_GIVEN TEXT_
Instead, the best idea is to write your passwords down on a physical piece of paper, or in some sort of address book or diary.  Make sure that you store your list of passwords in a secure place, where only you know where it is and/or can get at it. 

If you're able to use memory tricks effectively, write them down instead of your actual passwords.  That way, if someone else finds your list, they will have to figure out how your memory tricks work in order learn your passwords, instead of having them spelled out in plain view.

3. Don't use the same password(s) for multiple websites.

"Remembering all of these passwords is hard!" we hear you say.  "Can't I just make things easy on myself by using a few strong passwords that I know off by heart for all of my accounts?"

While you might be able to get away with this, depending on how strong your passwords are, know that you're generally taking a large (and rather unnecessary) risk by doing so.  The reason for this should be obvious: if a hacker manages to break the password on one of your accounts, then they don't have to do any extra work in order to break into any other of your accounts that share the same password.

It may be tedious and time-consuming, but the best way to make sure that your Internet accounts stay secure is to use a different password for each of them.  This ensures that if a hacker breaks into one of your accounts, you will not have made it easy for them to break into any others.

4.  Change your passwords occasionally.

Even if you use strong passwords, hackers and malicious programs can pick away at them and try to figure them out over time.  Therefore, another good way to keep your passwords secure is to change them occasionally, perhaps every three months or so.  This undoes any progress that troublemakers may have made at cracking your passwords, ensuring that you always stay one step ahead of them.

5.  If you think an account has been hacked, try resetting its password.

As we noted in our How to Reset Your Password tutorial, resetting your password for one of your Internet accounts is a strategy that you can use if you think that someone knows how to get into that account without your permission.  As an added bonus, some websites (such as Facebook) will kick out anyone who happens to be using your account when you reset your password, so you may be able to turn the tables on an intruder.

If you wish to reset the password for an account because you think someone has hacked into it, one suggestion that we'll make is to do so from someone else's computer.  The reason for this is because if someone hacks one of your accounts, they may have also hacked into your computer (or they may at least be able to access the information necessary to do so).  Therefore, if you try to reset your password from your own computer, the hacker may be able to manipulate your computer's actions in order to block your attempts, or even lock you out of your computer.


A final tip that we'll give for remembering your passwords and keeping them secure is to use a password manager.  We'll get into what these are and how to use them in the next few tutorials in this course.

How to Reset Your Password

Sometimes, if you haven't used a website in a while and then come back to it one day, you might not be able to remember the password for your account.  Don't panic; it happens to the best of us every once in a while.  More importantly, the people who run most popular websites know that this happens, so they include tools that let you reset your password if you can't get into your account.  These tools are also useful in the unfortunate (but thankfully rare) event that you think someone knows how to get into your account without your permission.

Here are some other general points about resetting a password:

  • The option for resetting your password will usually be right on the log-in screen for the website that you're on.  However, some websites will let you reset your password (as opposed to changing it) from within your account if you are still logged in somehow.

_ENTRIES PROVIDED_

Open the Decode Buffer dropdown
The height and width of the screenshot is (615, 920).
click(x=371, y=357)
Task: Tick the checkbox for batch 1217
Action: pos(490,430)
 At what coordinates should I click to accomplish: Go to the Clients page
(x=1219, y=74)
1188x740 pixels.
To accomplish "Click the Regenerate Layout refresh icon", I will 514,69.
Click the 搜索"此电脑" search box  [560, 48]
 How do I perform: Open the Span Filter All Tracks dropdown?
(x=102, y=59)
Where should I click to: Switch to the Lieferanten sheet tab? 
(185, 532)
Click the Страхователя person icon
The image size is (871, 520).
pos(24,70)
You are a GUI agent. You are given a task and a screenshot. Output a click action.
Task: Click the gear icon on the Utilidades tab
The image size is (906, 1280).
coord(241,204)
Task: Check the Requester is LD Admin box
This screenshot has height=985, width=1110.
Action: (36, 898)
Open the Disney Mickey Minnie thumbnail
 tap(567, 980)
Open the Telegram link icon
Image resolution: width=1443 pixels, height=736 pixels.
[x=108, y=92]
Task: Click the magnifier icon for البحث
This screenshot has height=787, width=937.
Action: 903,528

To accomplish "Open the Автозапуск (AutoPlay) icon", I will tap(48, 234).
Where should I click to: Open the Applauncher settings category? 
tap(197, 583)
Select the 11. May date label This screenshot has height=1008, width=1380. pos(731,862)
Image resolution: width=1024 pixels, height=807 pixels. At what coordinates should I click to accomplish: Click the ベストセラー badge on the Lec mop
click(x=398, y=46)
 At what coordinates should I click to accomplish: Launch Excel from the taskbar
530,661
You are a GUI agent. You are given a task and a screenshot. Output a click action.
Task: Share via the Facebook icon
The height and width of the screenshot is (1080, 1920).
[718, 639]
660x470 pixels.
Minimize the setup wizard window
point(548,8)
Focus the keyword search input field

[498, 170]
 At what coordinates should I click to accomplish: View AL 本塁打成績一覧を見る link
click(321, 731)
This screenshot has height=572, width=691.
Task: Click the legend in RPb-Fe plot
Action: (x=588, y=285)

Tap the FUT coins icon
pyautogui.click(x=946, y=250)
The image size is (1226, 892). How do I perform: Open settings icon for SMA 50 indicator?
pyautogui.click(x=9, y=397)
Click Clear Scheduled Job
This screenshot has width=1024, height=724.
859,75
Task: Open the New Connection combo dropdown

_PROBLEM REQUIREMENTS_
According to the password security text, roughly how often should you change your passwords?

_SOLUTION TO THE PROBLEM_
Every three months or so.